For traditional hard-switched flyback converters, the parasitic capacitance will oscillate with the primary leakage inductance of the transformer. The voltage value on the parasitic capacitance is generally large. When the MOSFET is turned on again in the next clock cycle, the parasitic capacitance is discharged through the MOSFET and a large current spike is generated. Due to the high voltage between the drain and the source of the MOSFET, this current spike will cause switching losses, and the current spike contains a large amount of harmonic content, which will also generate EMI. After considering the above factors, if the detection circuit can be used to effectively identify the valley of the drain-source voltage of the MOSFET and turn on the MOSFET at this time, since the voltage on the parasitic capacitance is the smallest at this time, the current spike during conduction will also be minimized. The operating mode is often referred to as a quasi-resonant switch [3]. Therefore, the basic principle of quasi-resonance technology is to use the resonance between the capacitance (parasitic capacitance or external capacitance) at both ends of the MOSFET and the primary leakage inductance of the transformer to control the approximate zero voltage turn-on of the switching tube by detecting the valley voltage across the switching device in real time. The switching loss of the MOSFET is reduced, and the efficiency of the converter is improved. In addition, the softer switching characteristics reduce the EMI noise of the power supply, allowing designers to reduce the number of filters used, thereby reducing costs. The whole circuit structure is simple, full load efficiency is high, and no-load loss is small.

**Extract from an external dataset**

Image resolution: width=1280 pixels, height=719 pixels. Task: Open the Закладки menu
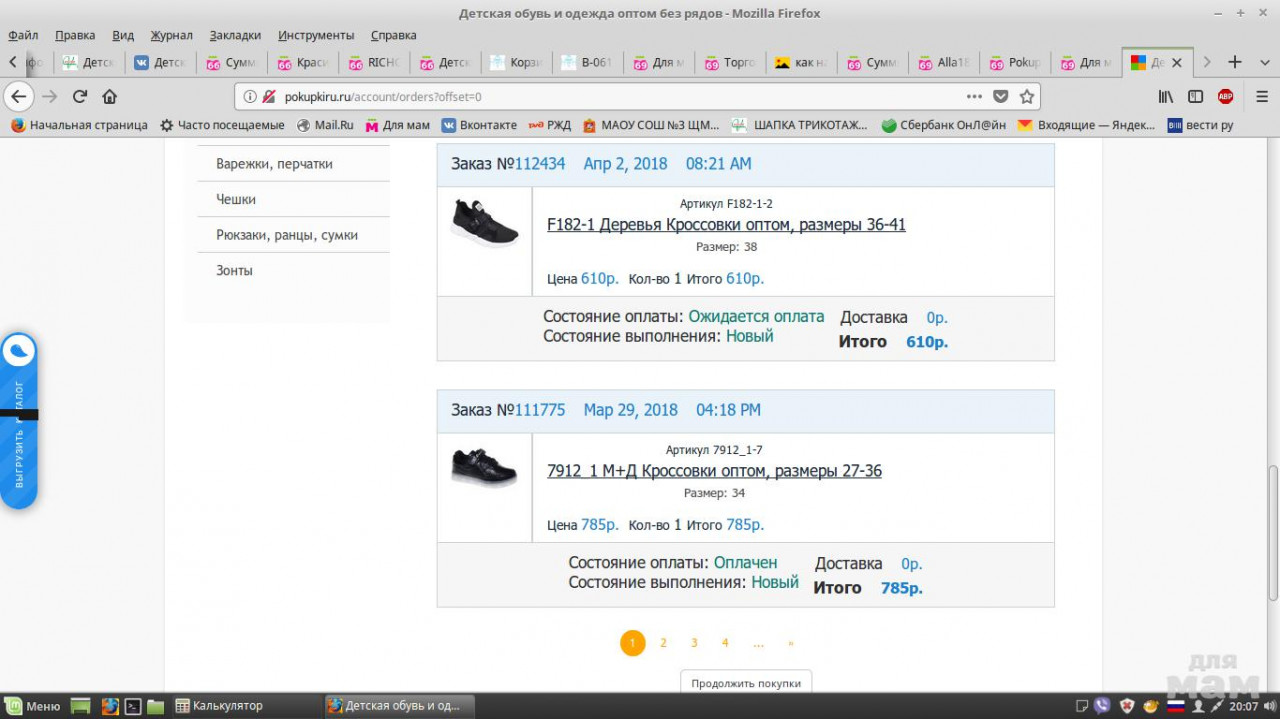236,35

1. Design requirements for drive power

LED is a current-driven component, its brightness depends on its forward current [4], so it is the best way to drive LED with a constant current power supply. The constant current source can prevent the output current from fluctuating due to the fluctuation of the input voltage, so that the brightness of the LED remains constant. For the constant current drive method, the LED adopts the connection method of series drive is the best choice. Considering that the series connection will cause the problem of excessive output voltage, in this example, 40 1 W LEDs are selected for series connection. In this case, it is necessary to design a power supply with a rated power of 40 W to match it. According to the actual lighting requirements of street lamps, only the 40 W power supply needs to be used as a basic module for corresponding power expansion. The specific design requirements of the 40 W power supply are as follows: (1) The input voltage is 90~265 V; (2) The rated output voltage is 132 V; (3) The rated output current is 330 mA; (4) The power supply efficiency η=90%.

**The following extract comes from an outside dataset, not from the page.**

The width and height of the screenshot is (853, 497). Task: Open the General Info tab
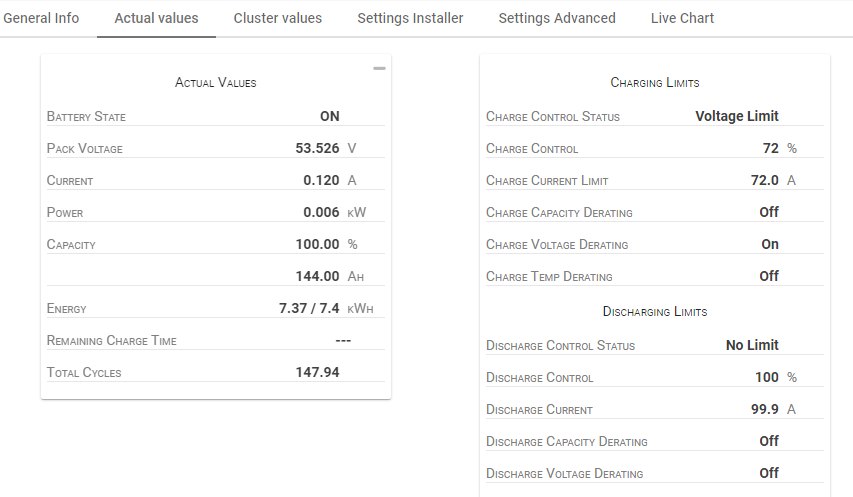coord(41,18)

2. Quasi-resonant circuit design based on FAN6300

FAN6300 is a highly integrated PWM control chip launched by Fairchild. Osram is also considering using FAN6300 for its 12 W to 60 W LED driver products. The FAN6300's internal valley voltage detector ensures that the power system operates near resonance at a wide range of household power and any load conditions, and reduces switching losses to minimize the switching voltage on the drain of the MOSFET. FAN6300 also has a variety of protection functions, such as the pulse-by-pulse current limit function can provide short-circuit and open-circuit protection for the system, enhancing the reliability of the power supply. Therefore, the use of FAN6300 can greatly improve the performance of the flyback converter. In this paper, the main circuit of the power supply uses a single-ended flyback topology.